Cependant, un barème d'augmentations en valeur absolue comme vous le suggérez et donc forfaitaires serait très complexes à élaborer sans pour autant parvenir à une justice de revenus. La solution
serait plutôt de fixer un plancher et un plafond voire, une absence d'augmentation. De cette manière les écarts les plus scandaleux seraient progressivement limités dans leur progression qui, dans
le système actuel, finit par rendre leur montant insultant (en valeur absolue).


Ludovic 30/04/2010 20:22


Vos réflexions sont très pertinentes et intéressantes.
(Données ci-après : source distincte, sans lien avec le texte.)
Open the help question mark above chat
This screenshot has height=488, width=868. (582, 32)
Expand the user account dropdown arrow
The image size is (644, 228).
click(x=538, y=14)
J’ai toujours été surpris que l’Etat donne une augmentation des retraites en % car pour les plus petites, la somme est dérisoire.
Ce n’est pas le cas pour d’autres. En effet, imaginons, (ou calculons), le montant obtenu par ceux qui reçoivent déjà des retraites importantes, (5000, 10 000 euros ou plus).
Les retraités pauvres deviennent de plus en plus pauvres par rapport à ceux qui sont des retraités riches et ces derniers sont très satisfaits de le rester.
Le prix du beefsteak serait-il plus cher pour les retraités nantis ?
Pourquoi ne pas augmenter avec des forfaits équivalents pour chacun ?
Oui je sais, mais j’ai le droit de rêver.